Present every line of the material below as a Markdown table with two columns, "No." for the row number and "Entry" for the line itself, and leave out any blank lines.

**Records for the task:**

----

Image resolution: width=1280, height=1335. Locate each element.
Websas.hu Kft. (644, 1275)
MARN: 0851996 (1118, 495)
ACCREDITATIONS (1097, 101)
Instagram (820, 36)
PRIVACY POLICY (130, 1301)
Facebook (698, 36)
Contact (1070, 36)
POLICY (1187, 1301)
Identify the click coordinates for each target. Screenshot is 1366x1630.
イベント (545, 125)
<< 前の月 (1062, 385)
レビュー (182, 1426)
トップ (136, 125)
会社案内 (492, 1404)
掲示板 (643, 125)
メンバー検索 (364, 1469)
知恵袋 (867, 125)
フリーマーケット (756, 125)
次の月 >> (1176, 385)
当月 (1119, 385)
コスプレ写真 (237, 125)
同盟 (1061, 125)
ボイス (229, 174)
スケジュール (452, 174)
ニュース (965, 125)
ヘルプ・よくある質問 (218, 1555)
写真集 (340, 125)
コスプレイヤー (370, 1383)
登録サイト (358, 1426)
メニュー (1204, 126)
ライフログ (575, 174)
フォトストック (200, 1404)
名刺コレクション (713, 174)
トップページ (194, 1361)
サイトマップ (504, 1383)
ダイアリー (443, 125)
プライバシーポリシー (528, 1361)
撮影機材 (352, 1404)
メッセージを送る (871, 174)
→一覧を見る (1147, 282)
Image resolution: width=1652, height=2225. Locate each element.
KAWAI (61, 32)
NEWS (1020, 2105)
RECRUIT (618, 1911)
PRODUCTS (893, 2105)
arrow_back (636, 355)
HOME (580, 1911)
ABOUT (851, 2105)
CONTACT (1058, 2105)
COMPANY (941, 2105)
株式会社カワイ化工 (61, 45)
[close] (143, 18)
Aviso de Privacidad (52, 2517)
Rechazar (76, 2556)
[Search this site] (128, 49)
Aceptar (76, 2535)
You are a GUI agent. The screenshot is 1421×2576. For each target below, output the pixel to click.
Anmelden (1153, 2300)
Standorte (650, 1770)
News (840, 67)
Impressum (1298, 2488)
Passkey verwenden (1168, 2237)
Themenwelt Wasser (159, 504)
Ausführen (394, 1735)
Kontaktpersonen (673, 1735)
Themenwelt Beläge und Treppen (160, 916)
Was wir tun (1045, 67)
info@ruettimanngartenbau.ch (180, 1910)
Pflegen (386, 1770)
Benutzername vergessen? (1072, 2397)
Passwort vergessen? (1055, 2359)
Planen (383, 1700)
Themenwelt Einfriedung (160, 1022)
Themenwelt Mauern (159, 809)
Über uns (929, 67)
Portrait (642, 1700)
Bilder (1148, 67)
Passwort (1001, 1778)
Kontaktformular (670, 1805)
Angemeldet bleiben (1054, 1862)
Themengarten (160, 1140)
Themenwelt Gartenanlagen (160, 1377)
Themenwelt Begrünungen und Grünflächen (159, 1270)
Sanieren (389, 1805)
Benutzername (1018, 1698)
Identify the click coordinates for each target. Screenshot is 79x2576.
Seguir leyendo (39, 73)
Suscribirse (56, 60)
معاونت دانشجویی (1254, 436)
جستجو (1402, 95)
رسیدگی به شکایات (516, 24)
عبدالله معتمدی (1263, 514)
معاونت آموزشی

----

**Output below:**
| No. | Entry |
|---|---|
| 1 | Image resolution: width=1280, height=1335. Locate each element. |
| 2 | Websas.hu Kft. (644, 1275) |
| 3 | MARN: 0851996 (1118, 495) |
| 4 | ACCREDITATIONS (1097, 101) |
| 5 | Instagram (820, 36) |
| 6 | PRIVACY POLICY (130, 1301) |
| 7 | Facebook (698, 36) |
| 8 | Contact (1070, 36) |
| 9 | POLICY (1187, 1301) |
| 10 | Identify the click coordinates for each target. Screenshot is 1366x1630. |
| 11 | イベント (545, 125) |
| 12 | << 前の月 (1062, 385) |
| 13 | レビュー (182, 1426) |
| 14 | トップ (136, 125) |
| 15 | 会社案内 (492, 1404) |
| 16 | 掲示板 (643, 125) |
| 17 | メンバー検索 (364, 1469) |
| 18 | 知恵袋 (867, 125) |
| 19 | フリーマーケット (756, 125) |
| 20 | 次の月 >> (1176, 385) |
| 21 | 当月 (1119, 385) |
| 22 | コスプレ写真 (237, 125) |
| 23 | 同盟 (1061, 125) |
| 24 | ボイス (229, 174) |
| 25 | スケジュール (452, 174) |
| 26 | ニュース (965, 125) |
| 27 | ヘルプ・よくある質問 (218, 1555) |
| 28 | 写真集 (340, 125) |
| 29 | コスプレイヤー (370, 1383) |
| 30 | 登録サイト (358, 1426) |
| 31 | メニュー (1204, 126) |
| 32 | ライフログ (575, 174) |
| 33 | フォトストック (200, 1404) |
| 34 | 名刺コレクション (713, 174) |
| 35 | トップページ (194, 1361) |
| 36 | サイトマップ (504, 1383) |
| 37 | ダイアリー (443, 125) |
| 38 | プライバシーポリシー (528, 1361) |
| 39 | 撮影機材 (352, 1404) |
| 40 | メッセージを送る (871, 174) |
| 41 | →一覧を見る (1147, 282) |
| 42 | Image resolution: width=1652, height=2225. Locate each element. |
| 43 | KAWAI (61, 32) |
| 44 | NEWS (1020, 2105) |
| 45 | RECRUIT (618, 1911) |
| 46 | PRODUCTS (893, 2105) |
| 47 | arrow_back (636, 355) |
| 48 | HOME (580, 1911) |
| 49 | ABOUT (851, 2105) |
| 50 | CONTACT (1058, 2105) |
| 51 | COMPANY (941, 2105) |
| 52 | 株式会社カワイ化工 (61, 45) |
| 53 | [close] (143, 18) |
| 54 | Aviso de Privacidad (52, 2517) |
| 55 | Rechazar (76, 2556) |
| 56 | [Search this site] (128, 49) |
| 57 | Aceptar (76, 2535) |
| 58 | You are a GUI agent. The screenshot is 1421×2576. For each target below, output the pixel to click. |
| 59 | Anmelden (1153, 2300) |
| 60 | Standorte (650, 1770) |
| 61 | News (840, 67) |
| 62 | Impressum (1298, 2488) |
| 63 | Passkey verwenden (1168, 2237) |
| 64 | Themenwelt Wasser (159, 504) |
| 65 | Ausführen (394, 1735) |
| 66 | Kontaktpersonen (673, 1735) |
| 67 | Themenwelt Beläge und Treppen (160, 916) |
| 68 | Was wir tun (1045, 67) |
| 69 | info@ruettimanngartenbau.ch (180, 1910) |
| 70 | Pflegen (386, 1770) |
| 71 | Benutzername vergessen? (1072, 2397) |
| 72 | Passwort vergessen? (1055, 2359) |
| 73 | Planen (383, 1700) |
| 74 | Themenwelt Einfriedung (160, 1022) |
| 75 | Themenwelt Mauern (159, 809) |
| 76 | Über uns (929, 67) |
| 77 | Portrait (642, 1700) |
| 78 | Bilder (1148, 67) |
| 79 | Passwort (1001, 1778) |
| 80 | Kontaktformular (670, 1805) |
| 81 | Angemeldet bleiben (1054, 1862) |
| 82 | Themengarten (160, 1140) |
| 83 | Themenwelt Gartenanlagen (160, 1377) |
| 84 | Themenwelt Begrünungen und Grünflächen (159, 1270) |
| 85 | Sanieren (389, 1805) |
| 86 | Benutzername (1018, 1698) |
| 87 | Identify the click coordinates for each target. Screenshot is 79x2576. |
| 88 | Seguir leyendo (39, 73) |
| 89 | Suscribirse (56, 60) |
| 90 | معاونت دانشجویی (1254, 436) |
| 91 | جستجو (1402, 95) |
| 92 | رسیدگی به شکایات (516, 24) |
| 93 | عبدالله معتمدی (1263, 514) |
| 94 | معاونت آموزشی |